_Aufgabe_: Ersetzen Sie in sämtlichen Datensätzen „At what coordinates should I click“ durch „Where should I click“ und geben Sie die Zeilen im Übrigen unverändert wieder.

(Datenzeilen)
-*-
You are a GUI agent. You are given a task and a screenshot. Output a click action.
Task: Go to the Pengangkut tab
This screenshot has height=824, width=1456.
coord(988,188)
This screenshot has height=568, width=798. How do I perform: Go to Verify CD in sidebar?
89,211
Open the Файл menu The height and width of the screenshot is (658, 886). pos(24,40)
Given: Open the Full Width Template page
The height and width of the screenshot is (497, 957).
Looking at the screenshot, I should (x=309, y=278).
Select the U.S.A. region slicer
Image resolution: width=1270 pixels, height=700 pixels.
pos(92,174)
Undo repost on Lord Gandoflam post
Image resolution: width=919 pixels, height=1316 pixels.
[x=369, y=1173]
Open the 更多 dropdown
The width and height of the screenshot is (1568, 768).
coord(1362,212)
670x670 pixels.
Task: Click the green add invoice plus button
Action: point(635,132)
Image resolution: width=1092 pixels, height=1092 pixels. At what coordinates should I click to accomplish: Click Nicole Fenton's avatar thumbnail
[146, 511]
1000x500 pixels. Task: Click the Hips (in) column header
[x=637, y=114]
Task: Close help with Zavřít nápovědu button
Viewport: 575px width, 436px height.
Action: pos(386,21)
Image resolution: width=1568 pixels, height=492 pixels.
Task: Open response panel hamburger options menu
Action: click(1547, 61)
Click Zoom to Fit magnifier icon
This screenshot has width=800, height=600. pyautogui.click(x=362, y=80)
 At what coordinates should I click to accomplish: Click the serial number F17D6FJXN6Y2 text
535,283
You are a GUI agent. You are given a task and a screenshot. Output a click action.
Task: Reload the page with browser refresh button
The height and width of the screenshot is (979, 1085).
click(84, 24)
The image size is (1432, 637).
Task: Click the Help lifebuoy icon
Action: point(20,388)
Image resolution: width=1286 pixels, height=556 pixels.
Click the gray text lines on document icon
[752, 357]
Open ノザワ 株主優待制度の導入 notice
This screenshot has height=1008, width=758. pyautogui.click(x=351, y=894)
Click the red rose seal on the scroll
-*-
_Musterlösung_:
You are a GUI agent. You are given a task and a screenshot. Output a click action.
Task: Go to the Pengangkut tab
This screenshot has height=824, width=1456.
coord(988,188)
This screenshot has height=568, width=798. How do I perform: Go to Verify CD in sidebar?
89,211
Open the Файл menu The height and width of the screenshot is (658, 886). pos(24,40)
Given: Open the Full Width Template page
The height and width of the screenshot is (497, 957).
Looking at the screenshot, I should (x=309, y=278).
Select the U.S.A. region slicer
Image resolution: width=1270 pixels, height=700 pixels.
pos(92,174)
Undo repost on Lord Gandoflam post
Image resolution: width=919 pixels, height=1316 pixels.
[x=369, y=1173]
Open the 更多 dropdown
The width and height of the screenshot is (1568, 768).
coord(1362,212)
670x670 pixels.
Task: Click the green add invoice plus button
Action: point(635,132)
Image resolution: width=1092 pixels, height=1092 pixels. Where should I click to accomplish: Click Nicole Fenton's avatar thumbnail
[146, 511]
1000x500 pixels. Task: Click the Hips (in) column header
[x=637, y=114]
Task: Close help with Zavřít nápovědu button
Viewport: 575px width, 436px height.
Action: pos(386,21)
Image resolution: width=1568 pixels, height=492 pixels.
Task: Open response panel hamburger options menu
Action: click(1547, 61)
Click Zoom to Fit magnifier icon
This screenshot has width=800, height=600. pyautogui.click(x=362, y=80)
 Where should I click to accomplish: Click the serial number F17D6FJXN6Y2 text
535,283
You are a GUI agent. You are given a task and a screenshot. Output a click action.
Task: Reload the page with browser refresh button
The height and width of the screenshot is (979, 1085).
click(84, 24)
The image size is (1432, 637).
Task: Click the Help lifebuoy icon
Action: point(20,388)
Image resolution: width=1286 pixels, height=556 pixels.
Click the gray text lines on document icon
[752, 357]
Open ノザワ 株主優待制度の導入 notice
This screenshot has height=1008, width=758. pyautogui.click(x=351, y=894)
Click the red rose seal on the scroll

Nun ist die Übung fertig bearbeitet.